From Athens via Frankfurt

A new transcontinental, schnitzel-meets-gyros fusion restaurant is opening soon in the old Gallery on 47th Street building.

Elke’s Table on 47th will be run by long-time Bullock’s employee Elke Richter, who used to own a Greek restaurant just outside of Frankfurt in her native Germany. The small 20/22-seat restaurant will be open for lunch and dinner, and Richter is planning to serve both German and Mediterranean meals, “in the affordable range.”

Although it probably isn’t too appealing this time of year, there will be a small garden with tables outside, which should make for an ideal place to chow down some Greek salad in the summer.

There’s been some buzz about the restaurant for several months now, but Richter chalks up the delays to difficulty tracking down equipment. She’s hesitant to give an opening date, but says things will likely be up and running sometime in February.  

Poultry delay

Those harbouring post-KFC hopes that fried chicken will return to town soon might have to wait a bit longer than anticipated for Mary Brown’s.

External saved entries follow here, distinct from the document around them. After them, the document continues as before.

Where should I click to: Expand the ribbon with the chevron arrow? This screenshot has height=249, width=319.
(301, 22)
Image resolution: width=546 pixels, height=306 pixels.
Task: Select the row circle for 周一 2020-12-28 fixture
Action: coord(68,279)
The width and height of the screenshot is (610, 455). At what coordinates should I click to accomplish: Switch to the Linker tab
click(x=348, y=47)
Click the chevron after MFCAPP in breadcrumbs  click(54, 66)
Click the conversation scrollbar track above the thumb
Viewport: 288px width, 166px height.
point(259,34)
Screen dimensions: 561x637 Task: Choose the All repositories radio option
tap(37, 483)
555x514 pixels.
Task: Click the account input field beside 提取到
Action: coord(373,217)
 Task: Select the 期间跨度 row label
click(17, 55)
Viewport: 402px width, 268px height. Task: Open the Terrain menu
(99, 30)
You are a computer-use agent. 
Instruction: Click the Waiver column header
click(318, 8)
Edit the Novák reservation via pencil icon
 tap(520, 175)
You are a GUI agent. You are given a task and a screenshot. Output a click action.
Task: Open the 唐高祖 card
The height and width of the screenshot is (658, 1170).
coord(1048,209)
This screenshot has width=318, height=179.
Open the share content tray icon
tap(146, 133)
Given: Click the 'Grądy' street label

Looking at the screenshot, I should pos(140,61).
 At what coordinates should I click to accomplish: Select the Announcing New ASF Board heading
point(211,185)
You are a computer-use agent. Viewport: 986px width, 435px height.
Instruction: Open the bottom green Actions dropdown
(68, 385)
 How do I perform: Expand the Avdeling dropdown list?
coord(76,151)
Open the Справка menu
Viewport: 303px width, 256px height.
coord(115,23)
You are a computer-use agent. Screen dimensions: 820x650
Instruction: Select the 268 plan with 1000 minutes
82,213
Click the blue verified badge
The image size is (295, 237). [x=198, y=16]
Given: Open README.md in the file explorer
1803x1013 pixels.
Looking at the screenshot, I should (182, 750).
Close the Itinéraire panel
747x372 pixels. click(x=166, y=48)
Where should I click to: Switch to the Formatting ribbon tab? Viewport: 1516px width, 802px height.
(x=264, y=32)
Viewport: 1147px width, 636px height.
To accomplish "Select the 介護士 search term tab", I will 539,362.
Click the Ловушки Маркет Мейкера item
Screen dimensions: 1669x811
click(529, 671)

Construction on Old Airport Road location next to Westown Tire is still several months from commencing, says Perry Campbell, the guy bringing the franchise back to Yellowknife.

“We’re anticipating ground breaking in the April 1 to April 15 range,” says Campbell. “Once groundbreaking happens, we’re hoping to have things going in six to eight months. Though that’s just speculation, many things could happen. I’ve been here for 20 years; and as we say, things take longer in the North.”

Once operations do get off the ground, you’ll be able to get your “Famous Chicken & Taters!” over the take-out counter or in clement confines of your own vehicle in the drive through. There will also be a restaurant section seating around 20 to 24 people, says Campbell.  

Menu tweaks around town

Upstairs at Sushi North, Seiji Suzuki and his kitchen crew have introduced a new set of bento-box style weekday specials. It’s an eclectic lineup, featuring a host of international flavours given a Japanese twist: Monday, Italian Tomato Chicken; Tuesday, Indian Keema Curry; Wednesday, Creamy Mayo Chicken; Thursday, Mexican Taco Rice; Friday: Tasty Roast Pork. In Bento tradition, you get a main dish, with a little collection of sides: Friday’s roasted pork (with special soy sauce) came with both a spinach and miso salad and a potato/carrot salad, along with half-a-marinated hardboiled egg, and rice with sesame and tuna flakes. Portions aren’t exactly huge but the quirky, hybridized flavours should interest curious YK diners.

In other menu-tweaking news, the Cellar has just switched to a more burger-oriented menu. Additions include the Baja Burger (guacamole, monterey jack cheese, lettuce, salsa toppings with your choice of chicken, veggie or bison), the BOM Burger (brie, garlic-sautéed mushrooms, balsamic caramelized onions, and garlic aoli), the Smokehouse Burger (applewood smoked cheddar, bacon, crispy fried onion strings, smokey chipotle sauce), BBB Burger (BBQ sauce, bacon, blue cheese), and a sautéed chicken burger featuring spicy satay sauce with cucumbers, grated carrots and green onions.

Over at Korea House, the menu has expanded considerably since its soft opening late last year. The highlight among several new items added in recent weeks is perhaps the seafood pancake, Haemul Pajeon, made to order and featuring squid, shrimp and cabbage in a crispy, savoury batter. Other hearty wintertime dishes include Gamjatang, pork bone soup, and a classic kimchi-enhanced soft tofu soup, Soondubu Jjigae.